(Beginning of INPUT MATERIAL)
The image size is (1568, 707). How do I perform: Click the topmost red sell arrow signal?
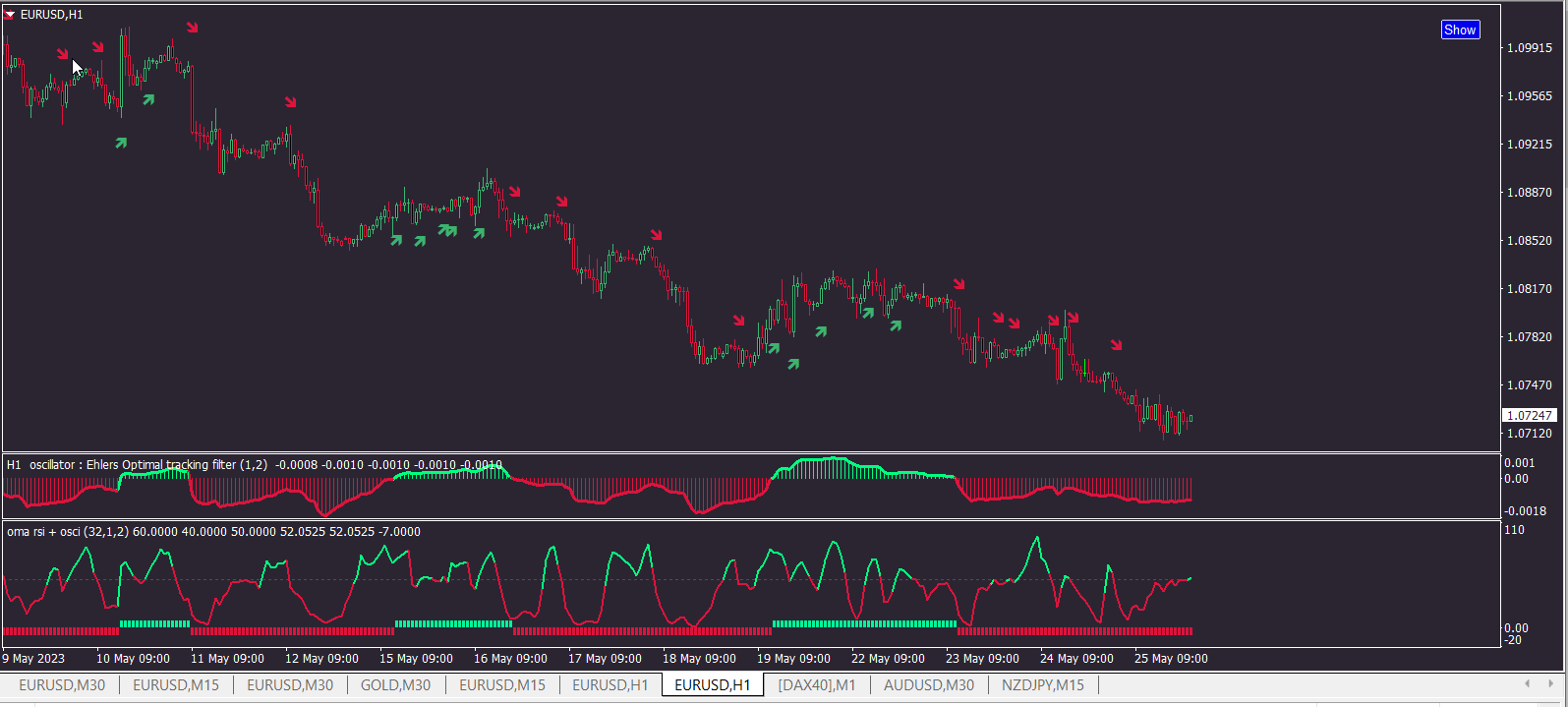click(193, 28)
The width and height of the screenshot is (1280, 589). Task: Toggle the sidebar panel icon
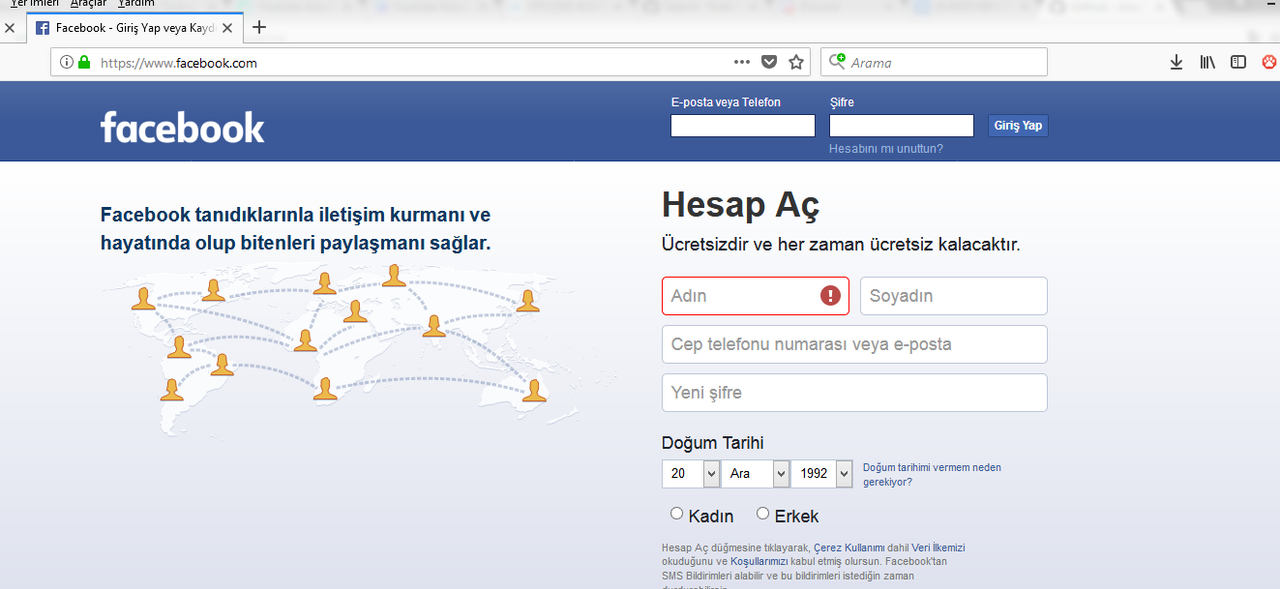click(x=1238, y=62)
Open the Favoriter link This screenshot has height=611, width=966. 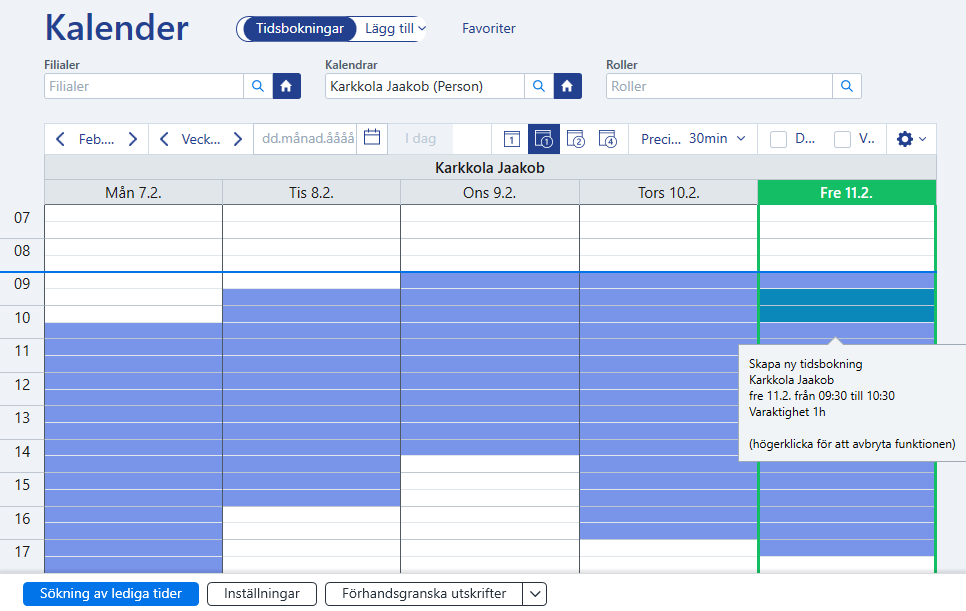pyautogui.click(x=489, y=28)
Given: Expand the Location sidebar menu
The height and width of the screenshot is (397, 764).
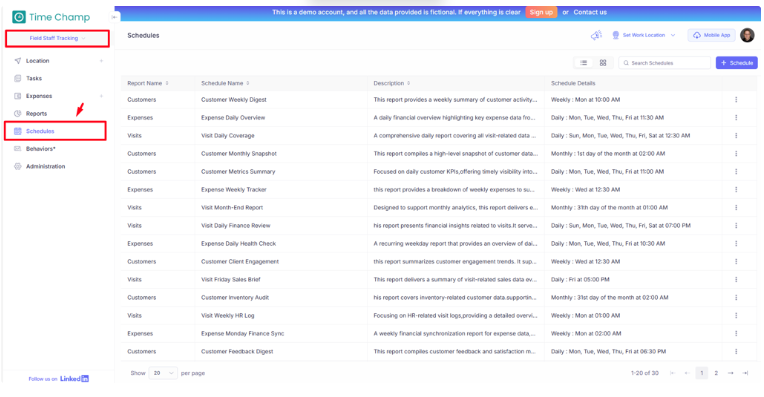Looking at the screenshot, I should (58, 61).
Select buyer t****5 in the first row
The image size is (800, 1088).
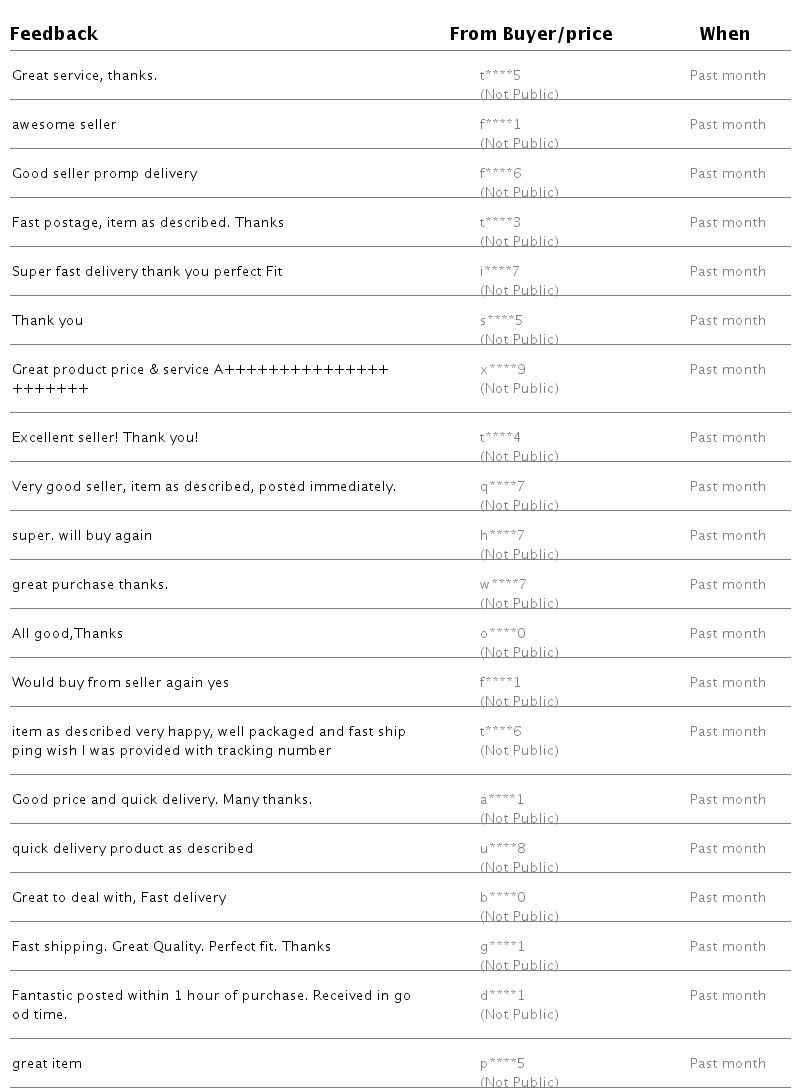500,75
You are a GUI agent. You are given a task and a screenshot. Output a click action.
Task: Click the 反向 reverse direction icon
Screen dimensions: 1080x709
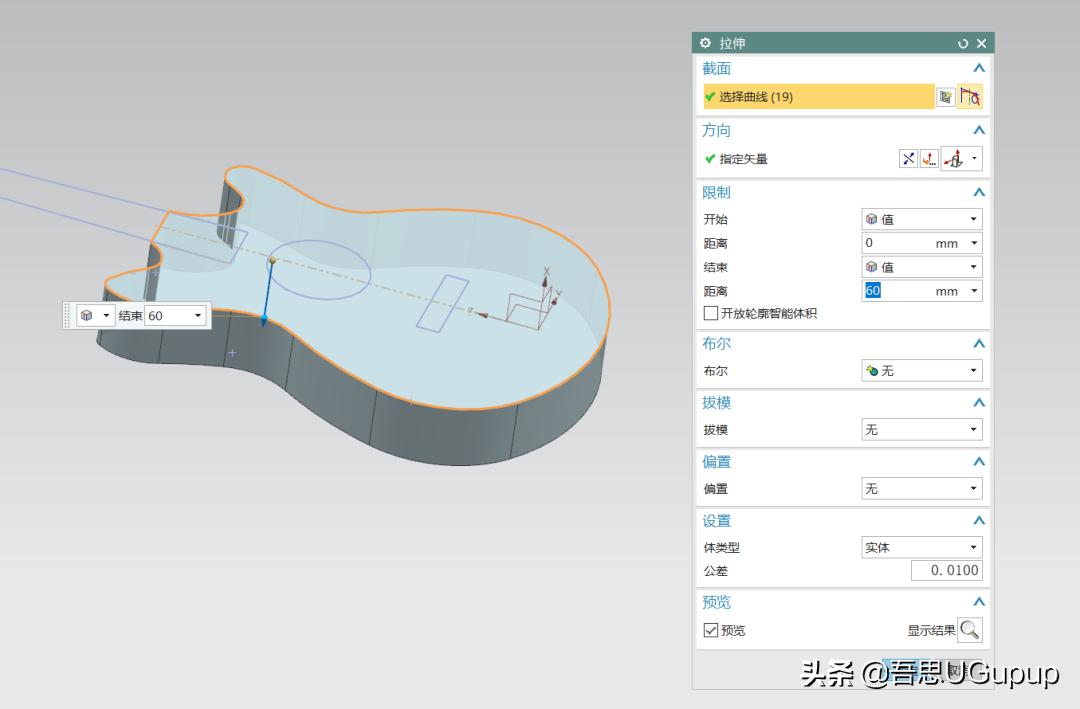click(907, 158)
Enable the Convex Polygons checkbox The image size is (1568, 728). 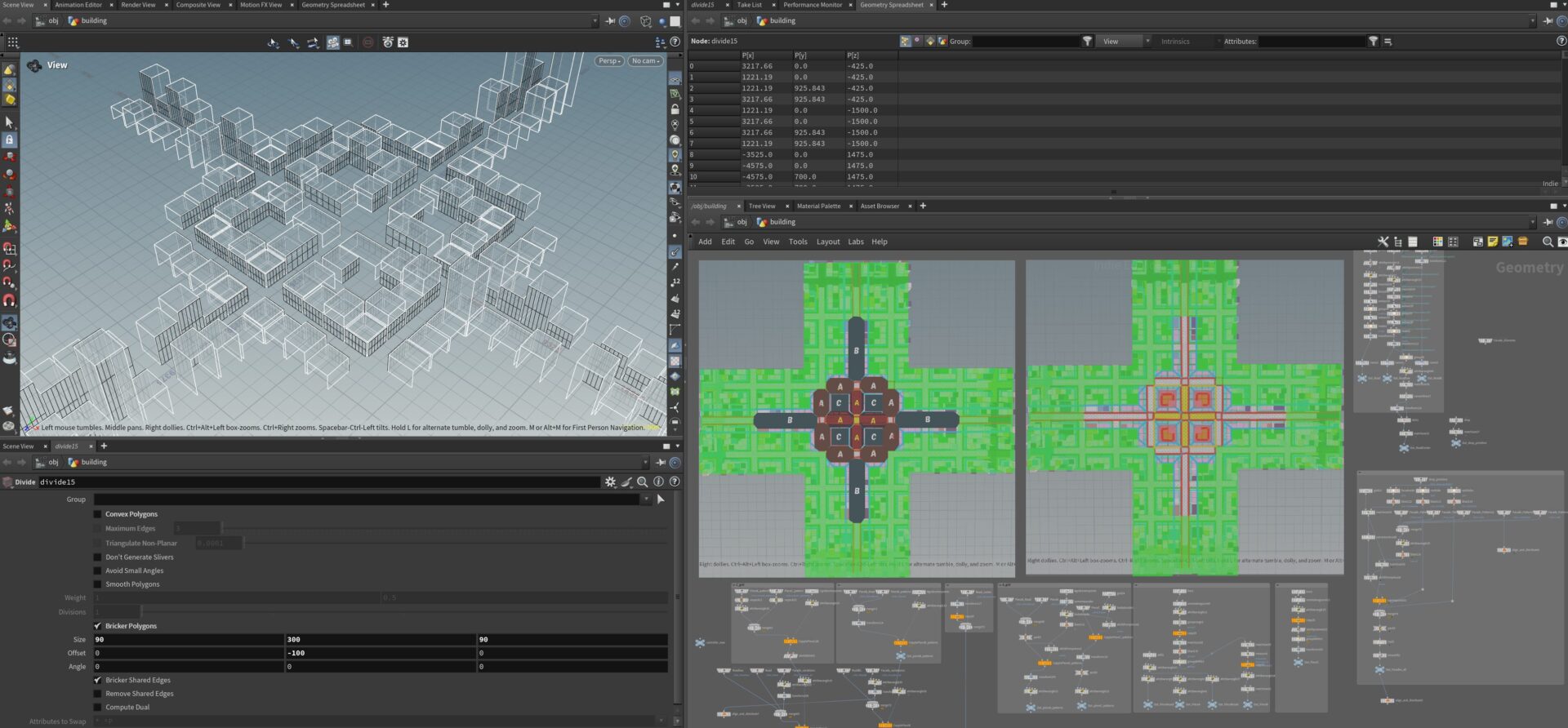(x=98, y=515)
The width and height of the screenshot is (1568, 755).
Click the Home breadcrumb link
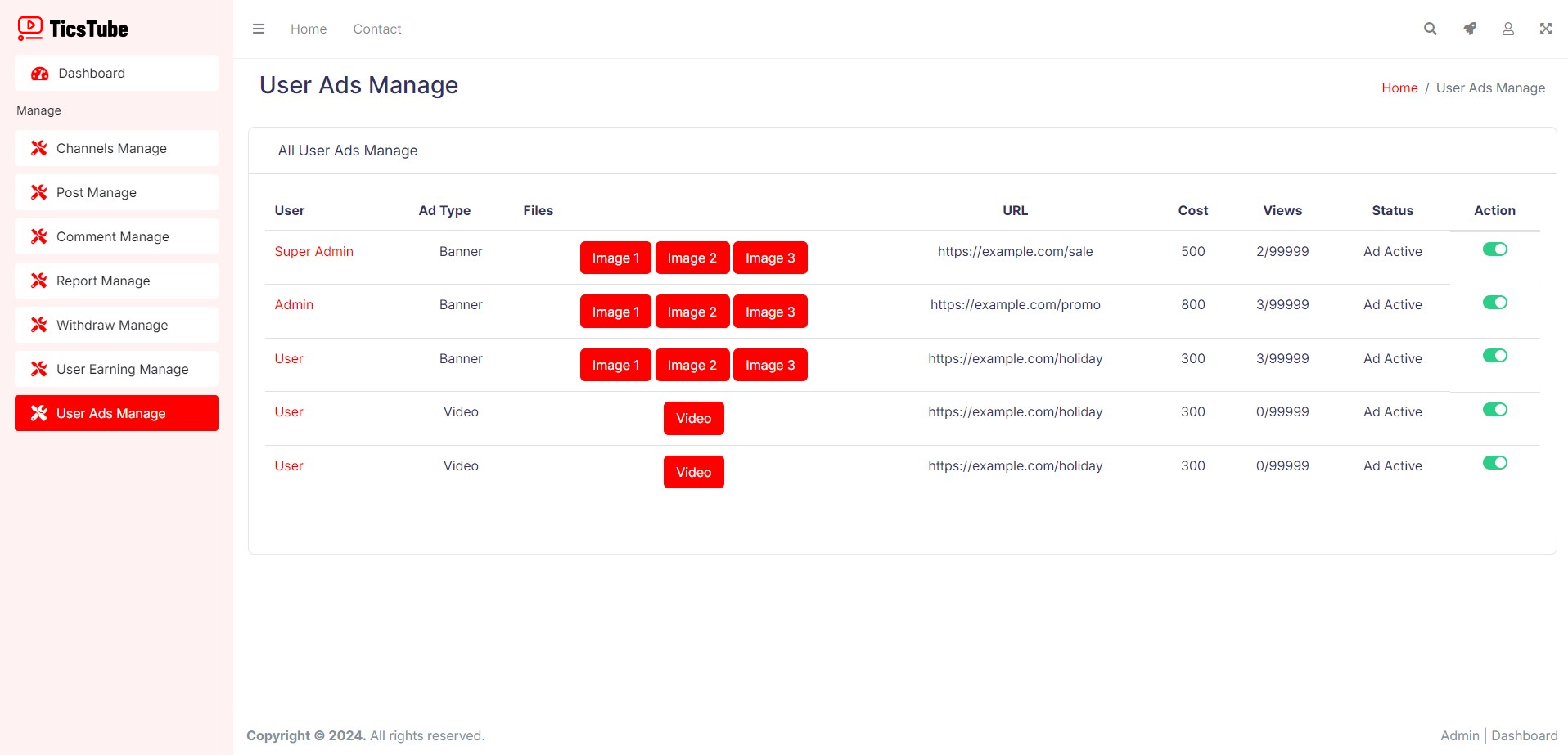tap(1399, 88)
(End of INPUT MATERIAL)
WORK ITEM → Please transcribe the lines from the one containing "The width and height of the screenshot is (1568, 755)." to the last line of the listing, both included, exactly and with nothing added, leaving every picture out.

SOLUTION TO THE PROBLEM →
The width and height of the screenshot is (1568, 755).
Click the Home breadcrumb link
tap(1399, 88)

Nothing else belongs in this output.